Bignum maths with warp-synchronous programming

Hi all,

we’ve used Kepler’s shuffle intrinsics and warp vote functions to implement some unsigned integer bignum maths. The idea is that one warp holds and processes 32 limbs of a 1024 bit integer (each limb being 32 bits). Extension to 2048 bits would be trivial by changing the limb type to uint64_t. Distributing the data (=registers) across the entire warp keeps the register count per thread nicely low and allows for 100% occupancy in many applications.

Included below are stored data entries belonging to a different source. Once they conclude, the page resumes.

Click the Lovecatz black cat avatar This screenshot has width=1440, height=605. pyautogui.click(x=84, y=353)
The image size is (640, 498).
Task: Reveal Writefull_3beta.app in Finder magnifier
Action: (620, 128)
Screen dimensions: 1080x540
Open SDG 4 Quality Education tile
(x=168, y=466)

What we currently have is add, addc, sub, comparison, left shift by arbitrary bits, lshift1, rshift1, mul with 1024 bit result, mul with 2048 bit result (split into hi and lo part) and division.

Here’s the add code that started it all. simd1024 is typedef’d to be uint32_t. This could certainly be improved to use the PTX addc instruction instead of the carry = r < a check…

// returns carry of msb
__device__ bool simd1024_add(simd1024 &r, simd1024 a, const simd1024 &b)
{
	int laneId = threadIdx.x & (warpSize-1);
	r = a + b;
	bool carry, carry_hi = false;
	do {
		// carry propagation
		carry = r < a;
		// accumulate all carries on the high limb
		carry_hi |= __shfl((int)carry, 31);
		carry = (uint32_t)__shfl_up((int)carry, 1) && laneId > 0;
		a = r; r += carry;
	} while(__any(carry)); // warp vote

	// return highest carry
	return carry_hi;
}

Wait, I have more. Here’s a mul returning the lower 1024 bits of the result.
It’s all very straightforward when you do warp synchronous programming.

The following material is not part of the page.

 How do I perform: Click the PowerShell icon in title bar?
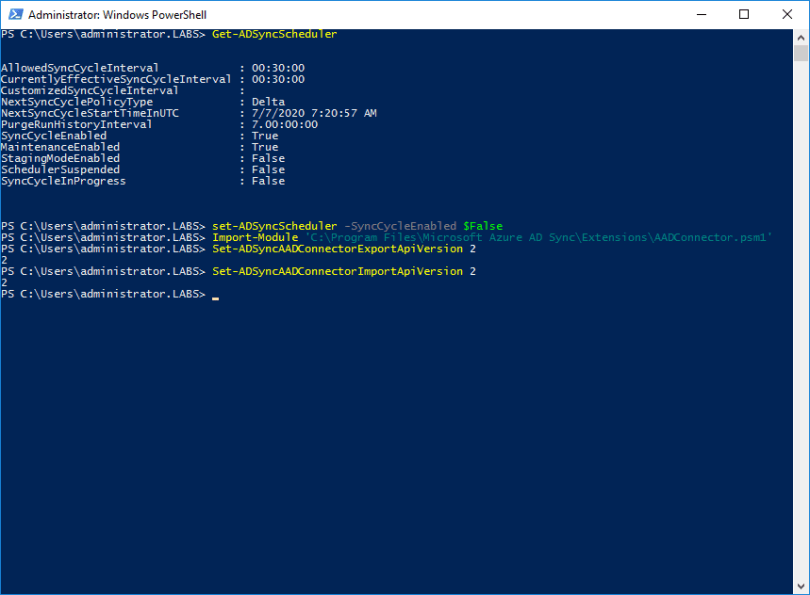[14, 14]
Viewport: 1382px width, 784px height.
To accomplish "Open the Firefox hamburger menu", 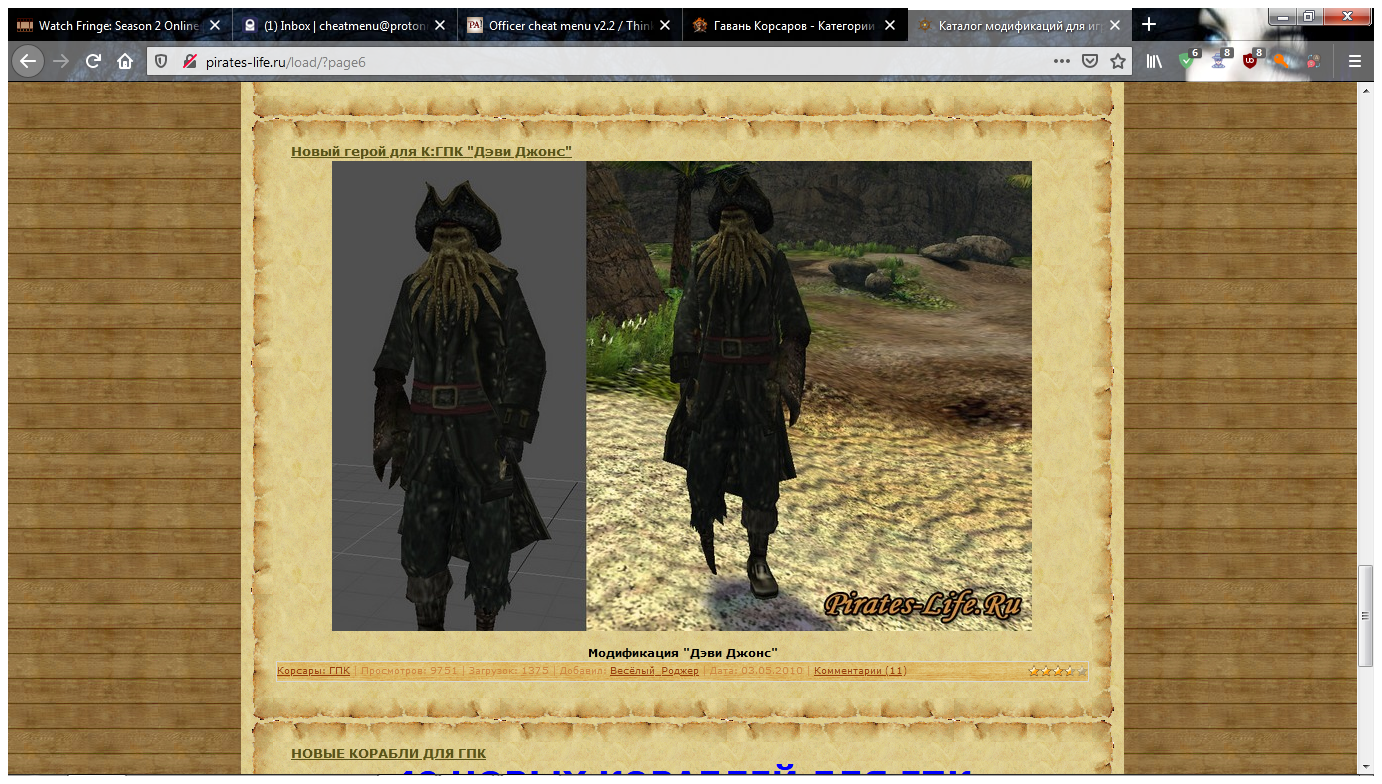I will click(1355, 61).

// 1024 x 1024 bit Multiplication with 1024 bit result
__device__ void simd1024_mul(simd1024 &r, const simd1024 &a, const simd1024 &b)
{
	int laneId = threadIdx.x & (warpSize-1);

	r = 0;
	for (int limb=31; limb >= 0; --limb)
	{
		simd1024 factor = (simd1024)__shfl((int)a,limb);
		simd1024_add(r, r, __umulhi(factor, b));
		r = (simd1024)__shfl_up((int)r, 1);
		r = (laneId==0) ? 0 : r;
		simd1024_add(r, r, factor*b);
	}
}

On top of these foundations we’ve implemented
a) modular exponentiation with the exponentiation by squaring method (awfully slow)
b) modular exponentiation (base 2) using Montgomery multiplication

We use it for additional primality testing (Fermat checks) after sieving numbers with wheel factorization + sieve of Eratosthenes, in order to find constellations of primes that are close together (e.g. six-tuples with very small distances). There are some crypto currencies that use this task as a proof of work function - so essentially found prime tuples are worth money ;)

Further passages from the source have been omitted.